UK Policy Lab, Cabinet Office
Professionalising policymaking in the UK government.
The Challenge
In the face of fiscal austerity and government downsizing, the UK civil service was under pressure to be more effective with fewer resources. In response to this, the government launched a ground breaking initiative to professionalise policy making and raise the standard and effectiveness of policy makers across government.
Policy makers apply a broad spectrum of skills and knowledge across various departments and policy areas during their careers. However, this so-called “generalist” nature of policy making makes defining and achieving consistent professional standards particularly challenging.
Our brief was to develop ways to assess the capability of policy makers, as a means for government to measure performance and implement a more formalised system of professional standards and development.
What We Did
We first broadened the focus of the brief beyond the tactical objective of performance-assessment, to explore the project goal from the perspective of the entire professional context and experience of policy-making.

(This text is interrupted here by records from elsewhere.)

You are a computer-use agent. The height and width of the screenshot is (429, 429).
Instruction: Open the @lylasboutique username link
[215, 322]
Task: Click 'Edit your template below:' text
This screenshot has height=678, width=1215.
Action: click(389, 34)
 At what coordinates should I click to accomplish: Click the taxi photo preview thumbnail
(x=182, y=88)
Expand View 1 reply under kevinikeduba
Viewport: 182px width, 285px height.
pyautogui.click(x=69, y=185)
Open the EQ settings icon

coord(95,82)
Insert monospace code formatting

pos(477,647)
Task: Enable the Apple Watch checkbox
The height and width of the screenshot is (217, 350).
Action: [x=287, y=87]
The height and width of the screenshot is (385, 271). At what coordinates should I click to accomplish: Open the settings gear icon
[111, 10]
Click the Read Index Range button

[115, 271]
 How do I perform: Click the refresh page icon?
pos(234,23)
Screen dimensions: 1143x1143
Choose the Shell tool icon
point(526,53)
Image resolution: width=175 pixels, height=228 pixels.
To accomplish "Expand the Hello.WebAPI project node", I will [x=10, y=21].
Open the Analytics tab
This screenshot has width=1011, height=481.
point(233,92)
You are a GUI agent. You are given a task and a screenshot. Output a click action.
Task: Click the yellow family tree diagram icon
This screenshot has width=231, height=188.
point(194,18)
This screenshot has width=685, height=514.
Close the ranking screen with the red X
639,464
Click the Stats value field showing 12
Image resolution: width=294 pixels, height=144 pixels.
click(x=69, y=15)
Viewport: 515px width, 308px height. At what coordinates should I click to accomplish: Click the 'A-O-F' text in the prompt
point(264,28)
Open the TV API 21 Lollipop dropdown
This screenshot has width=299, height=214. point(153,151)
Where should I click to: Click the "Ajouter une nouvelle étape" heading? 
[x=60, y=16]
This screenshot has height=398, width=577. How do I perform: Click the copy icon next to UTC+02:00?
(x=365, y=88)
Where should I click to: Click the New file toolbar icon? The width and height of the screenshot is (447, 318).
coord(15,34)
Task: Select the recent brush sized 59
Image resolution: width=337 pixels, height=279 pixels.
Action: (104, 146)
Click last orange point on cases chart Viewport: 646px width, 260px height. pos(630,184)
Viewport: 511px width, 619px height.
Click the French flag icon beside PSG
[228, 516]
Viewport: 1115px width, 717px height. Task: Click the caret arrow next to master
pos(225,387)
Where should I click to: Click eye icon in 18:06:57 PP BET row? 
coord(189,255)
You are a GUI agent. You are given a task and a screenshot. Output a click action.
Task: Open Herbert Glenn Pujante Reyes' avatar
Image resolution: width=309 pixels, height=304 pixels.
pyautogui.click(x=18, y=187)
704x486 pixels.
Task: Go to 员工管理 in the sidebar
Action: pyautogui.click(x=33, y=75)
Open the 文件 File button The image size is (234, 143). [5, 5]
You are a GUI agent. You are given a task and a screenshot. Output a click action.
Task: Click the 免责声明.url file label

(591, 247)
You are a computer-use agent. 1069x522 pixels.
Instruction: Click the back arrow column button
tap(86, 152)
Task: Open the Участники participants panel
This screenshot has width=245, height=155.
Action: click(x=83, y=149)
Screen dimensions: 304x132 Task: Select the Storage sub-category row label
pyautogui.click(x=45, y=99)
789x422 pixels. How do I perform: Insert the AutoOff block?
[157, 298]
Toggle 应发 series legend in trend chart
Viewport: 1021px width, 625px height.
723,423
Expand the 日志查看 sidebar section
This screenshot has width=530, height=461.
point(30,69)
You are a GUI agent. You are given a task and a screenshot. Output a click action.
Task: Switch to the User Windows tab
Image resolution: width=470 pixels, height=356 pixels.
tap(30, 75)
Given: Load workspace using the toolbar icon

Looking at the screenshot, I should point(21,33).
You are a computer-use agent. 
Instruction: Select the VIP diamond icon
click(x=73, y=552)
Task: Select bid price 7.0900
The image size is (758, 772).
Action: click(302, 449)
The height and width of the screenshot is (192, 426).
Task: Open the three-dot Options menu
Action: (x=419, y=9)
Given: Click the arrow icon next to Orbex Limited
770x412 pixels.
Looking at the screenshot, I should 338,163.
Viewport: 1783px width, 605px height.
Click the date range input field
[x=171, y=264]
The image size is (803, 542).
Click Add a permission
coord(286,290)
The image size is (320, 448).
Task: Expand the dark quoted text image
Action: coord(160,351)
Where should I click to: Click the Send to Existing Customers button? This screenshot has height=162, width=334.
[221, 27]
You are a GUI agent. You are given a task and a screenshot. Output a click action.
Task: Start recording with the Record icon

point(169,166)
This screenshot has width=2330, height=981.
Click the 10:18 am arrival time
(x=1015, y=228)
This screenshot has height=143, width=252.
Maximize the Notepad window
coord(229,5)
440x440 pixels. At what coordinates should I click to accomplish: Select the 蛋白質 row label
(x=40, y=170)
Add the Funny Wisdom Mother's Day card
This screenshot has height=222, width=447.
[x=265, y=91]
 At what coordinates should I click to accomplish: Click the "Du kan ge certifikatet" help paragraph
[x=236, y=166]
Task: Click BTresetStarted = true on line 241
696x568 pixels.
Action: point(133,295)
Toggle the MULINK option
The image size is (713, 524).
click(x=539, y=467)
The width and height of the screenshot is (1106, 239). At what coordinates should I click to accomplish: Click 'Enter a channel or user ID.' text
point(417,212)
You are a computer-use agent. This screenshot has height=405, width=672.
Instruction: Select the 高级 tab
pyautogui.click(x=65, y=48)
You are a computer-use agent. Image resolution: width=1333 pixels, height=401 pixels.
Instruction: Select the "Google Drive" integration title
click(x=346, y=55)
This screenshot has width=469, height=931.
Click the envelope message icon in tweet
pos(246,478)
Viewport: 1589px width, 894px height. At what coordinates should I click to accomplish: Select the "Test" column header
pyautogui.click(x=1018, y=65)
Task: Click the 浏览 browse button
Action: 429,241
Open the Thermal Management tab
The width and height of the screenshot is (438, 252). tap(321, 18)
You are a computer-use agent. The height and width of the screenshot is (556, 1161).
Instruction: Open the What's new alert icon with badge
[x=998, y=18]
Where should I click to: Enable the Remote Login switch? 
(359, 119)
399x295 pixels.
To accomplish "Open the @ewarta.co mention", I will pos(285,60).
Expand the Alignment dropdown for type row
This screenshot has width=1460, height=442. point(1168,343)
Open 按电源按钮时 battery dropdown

Depth interviews with senior policy makers explored policy-making contexts and practices, mapped professional journeys, and investigated the barriers, drivers and hallmarks of policy-making “excellence.” Interviews were further informed by cross-departmental workshops, and consultations with representatives from accredited professions outside the civil service.
Result
Our solution embedded small but frequent protocols into the daily work and career planning activities of policy makers, to establish a consistent culture of ongoing professional development across government. These were organised within a new framework for professional standards that adapts to diverse career pathways and guides professional development towards more rigorously defined career milestones.